Keith Ward, in his book, Ethics and Christianity, in the first chapter, entitled, tellingly, “The Case Against Theistic Morality,” has this to say about Jesus:

If one grants the existence of God and the unique status of Jesus in relation to him, these characteristics of his reported life [e.g., arrogance and intolerance] become quite natural and appropriate; but to those who reject such suppositions and seek only an example of a perfectly moral but completely ordinary human being, Jesus would seem to be one of the last men on earth to qualify as an ideal. [28]

In fact, I read those words shortly after being brought up short in the middle of my homily, and from then on it became more and more difficult to square the ”facts” about Jesus — if anything recorded about him can be taken as reliable historical fact — with the Christian claim that Jesus was, somehow, an exemplary human being. David Jenkins, onetime Bishop of Durham, spoke of Jesus in the title of one of his books as The Glory of Man, but once you’ve accepted that Jesus was, after all is said and done,  just a man, this is not only hyperbole, it is unacceptable and invidious.

Now, you might say that this should have been obvious to me long before that, and I suppose it was, but it was always possible, before that moment, to think vaguely in the way proposed by Keith Ward. I could take Jesus’ difficult character as the inevitable result of his representing — in some ill-defined sense of ‘representing’ — God, and being, in some sense (yes, all these qualifications are necessary), the direct revelation, in a human being, of God’s consummate word to us.
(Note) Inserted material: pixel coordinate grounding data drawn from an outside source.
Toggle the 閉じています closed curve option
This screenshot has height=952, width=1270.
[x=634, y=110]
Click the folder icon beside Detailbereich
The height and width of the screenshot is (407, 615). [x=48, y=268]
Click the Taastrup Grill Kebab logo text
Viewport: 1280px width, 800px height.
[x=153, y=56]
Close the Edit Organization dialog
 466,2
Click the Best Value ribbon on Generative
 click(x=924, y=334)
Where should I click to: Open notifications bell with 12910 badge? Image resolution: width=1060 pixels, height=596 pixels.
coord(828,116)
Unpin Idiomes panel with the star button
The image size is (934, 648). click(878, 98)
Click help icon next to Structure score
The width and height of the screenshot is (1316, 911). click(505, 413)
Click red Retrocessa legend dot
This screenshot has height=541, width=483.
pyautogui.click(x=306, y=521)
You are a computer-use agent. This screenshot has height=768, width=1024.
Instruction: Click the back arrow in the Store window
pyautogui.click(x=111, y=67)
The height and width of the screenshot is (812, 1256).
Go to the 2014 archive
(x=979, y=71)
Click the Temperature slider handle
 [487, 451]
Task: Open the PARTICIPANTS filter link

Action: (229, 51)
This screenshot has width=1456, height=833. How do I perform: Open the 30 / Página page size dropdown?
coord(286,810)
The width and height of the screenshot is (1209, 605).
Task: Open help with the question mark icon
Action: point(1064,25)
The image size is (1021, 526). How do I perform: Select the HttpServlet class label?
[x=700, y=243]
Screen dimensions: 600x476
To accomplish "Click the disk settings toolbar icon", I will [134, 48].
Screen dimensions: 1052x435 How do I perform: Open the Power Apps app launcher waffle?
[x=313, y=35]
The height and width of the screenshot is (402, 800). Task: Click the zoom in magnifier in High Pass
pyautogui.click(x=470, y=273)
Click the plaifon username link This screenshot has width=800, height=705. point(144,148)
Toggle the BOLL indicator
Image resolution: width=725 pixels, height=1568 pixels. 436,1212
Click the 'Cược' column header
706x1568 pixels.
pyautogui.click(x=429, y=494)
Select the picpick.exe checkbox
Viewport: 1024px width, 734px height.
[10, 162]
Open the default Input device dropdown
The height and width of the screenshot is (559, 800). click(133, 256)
And notice, if you can’t say this, then Christianity totters and tumbles, and for the last years that I spent in parish ministry, Christianity was tottering and tumbling. But it’s always possible to add riders to everything you say, to qualify it to such an extent that the problems no longer seem so formidable, so that you can go on living as though the house you had been living in is not composed more of patches and hasty repairs — kept together by theological bailer twine and chewing gum – than it is of the original fabric, of foundation, walls and roof. I could see the stars, only just, from where I was sitting in my study trying desperately to keep the structure standing.

And now someone has said it all out loud. I had been saying it in different ways, all along, during those years when I kept patching up the old place. But Nick Jowett has now said it for all the world to hear. By his picture he is clearly a Christian clergyman, but Nick Jowett (recalling the great Anglican divine of the 19th century, Benjamin Jowett, who aroused, in his time, because of his close biblical scholarship and the adoption of German speculative theology, much opposition within the church) has raised a vital question: “Was Jesus Judgemental?” So, let’s give the next words to Nick Jowett himself:

But should not these and other judgmental statements attributed to Jesus worry Christians more than they seem to? Bible commentators and preachers have used various strategies for softening these texts, which so painfully contradict the accepted image of a kind, gentle, forgiving Jesus. I’ve used most of them myself.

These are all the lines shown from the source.